To better describe the effect of MK-4519 on wild-type and resistant replicon populations over time, we employed a mathematical model. The model fit the data well (Fig. 10) and yielded mean EC50s of 14.18 nM for the wild-type (sensitive) replicons and 44.03 nM for the mutant (resistant) replicons (Table 2). Mean turnover rate constants (Kturn-s and Kturn-r) were not significantly different between the wild-type and mutant populations in most treatment arms, suggesting that single resistance mutations did not have a large negative impact on the fitness of these mutant replicons.

Overall, the data presented in these studies suggest that monotherapy with MK-4519 is unlikely to be successful. The EC50s calculated for MK-4519 in BelloCell system dose-ranging studies were 1.1 nM by the luciferase assay and 1.8 nM by RT-PCR on day 13. Therefore, the drug concentrations examined in this study were such that the smallest concentration was approximately 3.33 to 5.45 times and the largest concentration was approximately 16.67 to 27.27 times the EC50 at day 13. These large exposures were unable to suppress the amplification of replicon mutant populations, indicating that combination chemotherapy is the most promising option to prevent emergence of resistance for HCV. The BelloCell system can easily be adapted to investigate optimal dosage regimens with multiple compounds, illustrating the versatility of this system.

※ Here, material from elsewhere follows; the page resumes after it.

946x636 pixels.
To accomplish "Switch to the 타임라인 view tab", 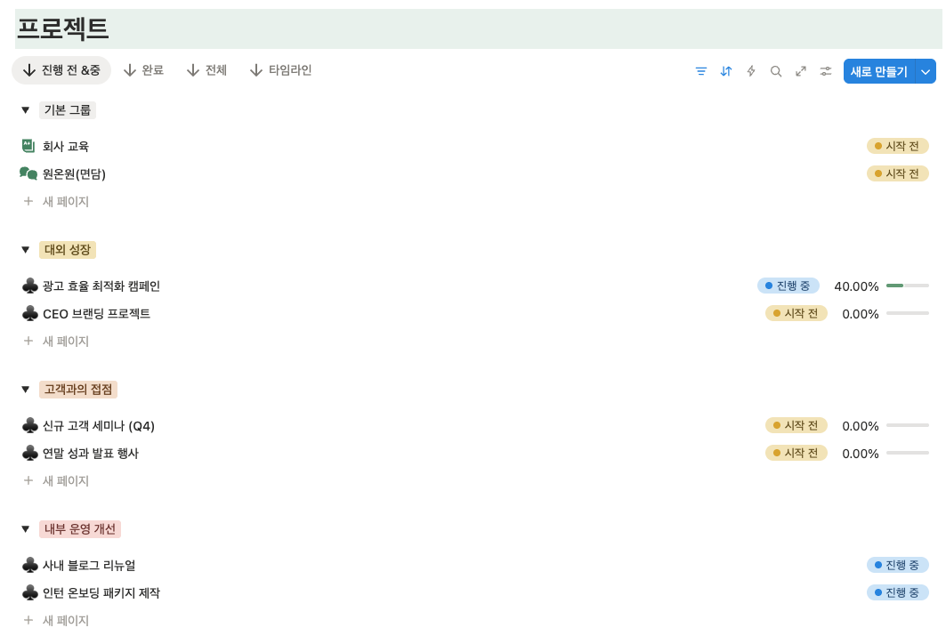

The BelloCell system holds many advantages over traditional tissue culture methods used to measure antiviral activity against HCV replicons. However, the ability to simulate any drug concentration-time profile for a compound is arguably the most important property of the system. We employed this aspect of the BelloCell system to design optimal dosing regimens for MK-4519 when used against a genotype 1b HCV replicon. We showed that the dynamically linked PD parameter for the inhibition of replicon replication is the time that the concentration remains greater than the EC50. Additionally, we were able to detect replicons containing known genetic mutations that confer resistance to serine protease inhibitors as a consequence of MK-4519 therapy. The mutations selected under drug pressure in this study are the same mutations described in patients receiving monotherapy with other serine protease inhibitors, including boceprevir and telaprevir (18, 24). These data indicate that the BelloCell system is an important and clinically relevant in vitro tool that is likely to have significant implications for optimizing dosing strategies of anti-HCV compounds. Future studies will focus on testing in the BelloCell system anti-HCV compounds which have already been used in clinical trials. These studies are paramount for further validation of the clinical utility of the BelloCell system.